Dynalips : une animation de la parole aux frontières du réel

13 juin 2023

Synchroniser la parole au mouvement des lèvres d’avatars 3D n’a jamais été aussi simple qu’avec Dynalips. Cette solution, développée par des chercheurs du Laboratoire lorrain de recherche en informatique et ses applications (LORIA – CNRS/Inria/Université de Lorraine) combine des connaissances en modélisation de la parole à l’intelligence artificielle. Résultat : un gain de temps pour les animateurs qui peuvent se recentrer sur les aspects artistiques de leur travail. Les chercheurs du LORIA présentent Dynalips aux professionnels du cinéma d’animation à l’occasion du Marché international du film d’animation (Mifa) à Annecy qui a lieu du 13 au 16 juin 2023.

Lire l’article original sur le site de l’INS2I

L’animation se construit et évolue au gré de prouesses techniques rendant ses univers toujours plus réalistes. Les paysages sont grandioses, les gestes fluides, mais qu’en est-il des mouvements de la bouche dès lors qu’un personnage parle ? En 2015, Slim Ouni, maître de conférences à l’Université de Lorraine, membre du LORIA et spécialiste des mécanismes d’articulation et de leur modélisation, remarque qu’aucun outil basé sur la production de la parole n’est utilisé pour animer la bouche d’avatars 3D dans l’animation. « Tout était fait manuellement, image par image. Ce travail est incontournable, mais il est long et sans réelle plus-value pour les animateurs », rapporte le chercheur.

Après plusieurs années de recherche et de développement, il met au point, avec son doctorant Théo Biasutto, Dynalips : un algorithme de « lip sync » qui synchronise automatiquement les mouvements labiaux à la parole de personnages 3D. La solution se destine aussi bien aux développeurs de jeux vidéo que de films d’animation, deux marchés en forte demande.

J’étudie les mécanismes de la production de la parole : comment les sons de la parole sont prononcés et articulés à partir du conduit vocal, la position de la langue, le mouvement des lèvres, etc.

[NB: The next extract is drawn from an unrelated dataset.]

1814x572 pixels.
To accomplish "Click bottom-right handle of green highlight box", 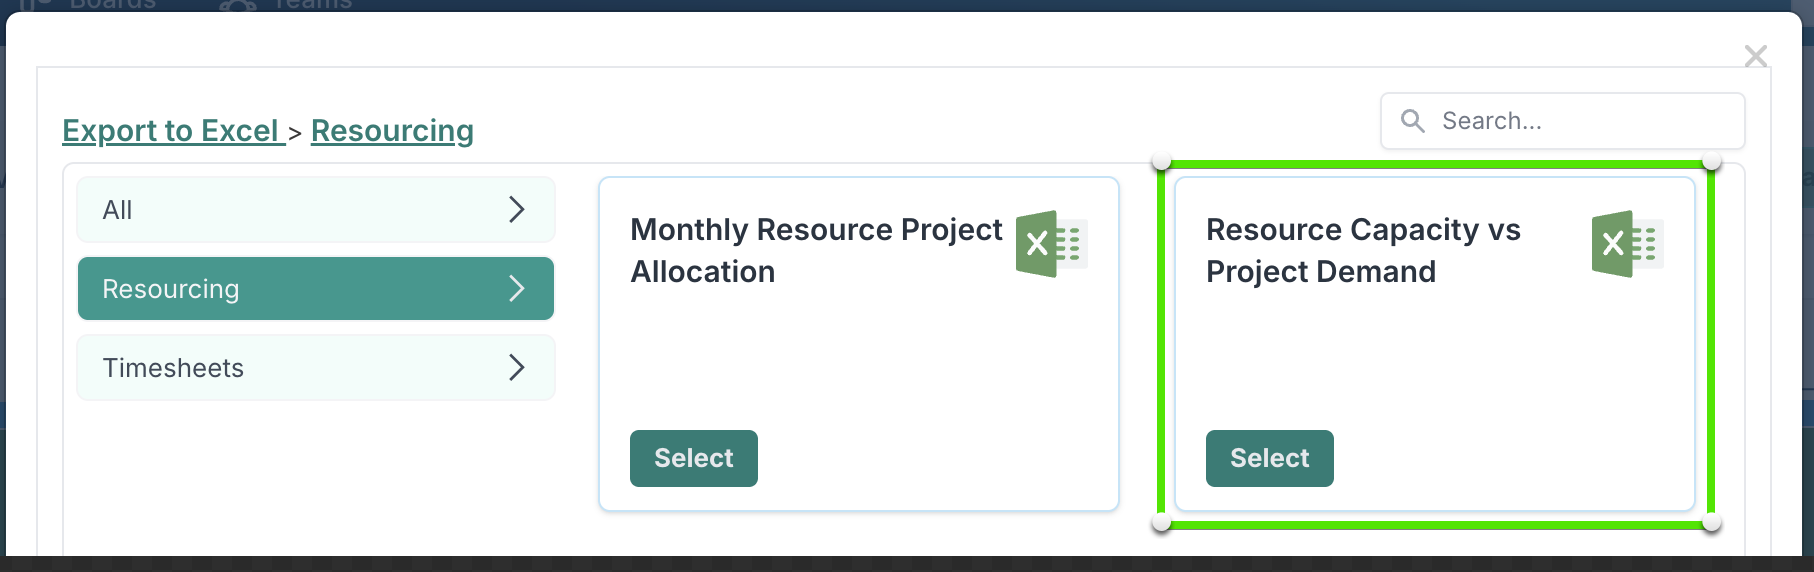I will [x=1711, y=523].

Si aucune solution basée sur la production de la parole n’existait jusqu’alors, c’est parce que l’articulation est un phénomène bien plus complexe qu’il n’y paraît. Lorsque nous prononçons un mot, il ne s’agit pas simplement de concaténer les sons qui le composent. Par exemple, le mot « clou » est composé des sons [k], [l] et [ou], mais nous ne les articulons pas les uns après les autres. Notre bouche s’arrondit pour former le [ou] avant même d’avoir prononcé le [k]. « C’est le phénomène de coarticulation. Nous avons réussi à l’intégrer dans notre modèle numérique, sans quoi il est difficile d’animer la bouche avec la parole de manière réaliste », précise Slim Ouni.

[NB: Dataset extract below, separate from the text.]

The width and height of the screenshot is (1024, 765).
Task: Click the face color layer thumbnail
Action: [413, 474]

En pratique, Dynalips combine une expertise en traitement de la parole, à des méthodes de deep learning. Le modèle de lip sync a été entraîné sur des enregistrements réels de locuteurs humains afin de se rapprocher au maximum de la dynamique de leur visage associé à la parole. Dans le cadre d’un financement Epic MegaGrants, les chercheurs ont validé la précision et le réalisme de leur solution. « Nous avons appliqué notre technologie à l’animation des MetaHuman, des modèles humains en 3D hyperréalistes créés par l’entreprise américaine Epic Games. Cela nous a permis d’apporter une belle preuve de concept », précise le chercheur.

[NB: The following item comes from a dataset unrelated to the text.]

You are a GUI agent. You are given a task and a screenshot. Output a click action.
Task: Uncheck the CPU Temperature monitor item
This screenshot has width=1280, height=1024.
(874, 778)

Mais comment cela fonctionne-t-il pour l’utilisateur ? Celui-ci fournit au système l’enregistrement audio. Il reçoit en retour l’animation des lèvres qui peut être lue directement dans Unreal Engine, un moteur de création graphique largement utilisé par des studios d’animation et de jeux vidéo. L’animateur peut ensuite ajouter des expressions faciales ou encore exagérer l’articulation fournie. « Notre outil ne remplace pas l’animateur, il l’aide à se focaliser sur la partie artistique de son travail. Avec Dynalips, une tâche qui lui prenait une journée, est désormais réalisée en quelques secondes », ajoute Slim Ouni.

Avec Dynalips, nous sommes capables d’animer la bouche d’un avatar de façon réaliste en coordonnant le mouvement des lèvres et la parole.

Et maintenant ? Avec l’aide de l’Incubateur Lorrain, Slim Ouni, Louis Abel et Théo Biasutto vont co-fonder une start-up d’ici au début de l’année 2024. Une phase de bêta test apportera des retours d’expériences d’utilisateurs sur l’implémentation de Dynalips au cours de l’été 2023. « En juin, nous sommes présents au Marché international du film d’animation à Annecy et au salon VivaTech à Paris, afin d’entrer en contact avec de premiers clients potentiels et amorcer la prochaine étape de valorisation de notre solution », conclut le chercheur.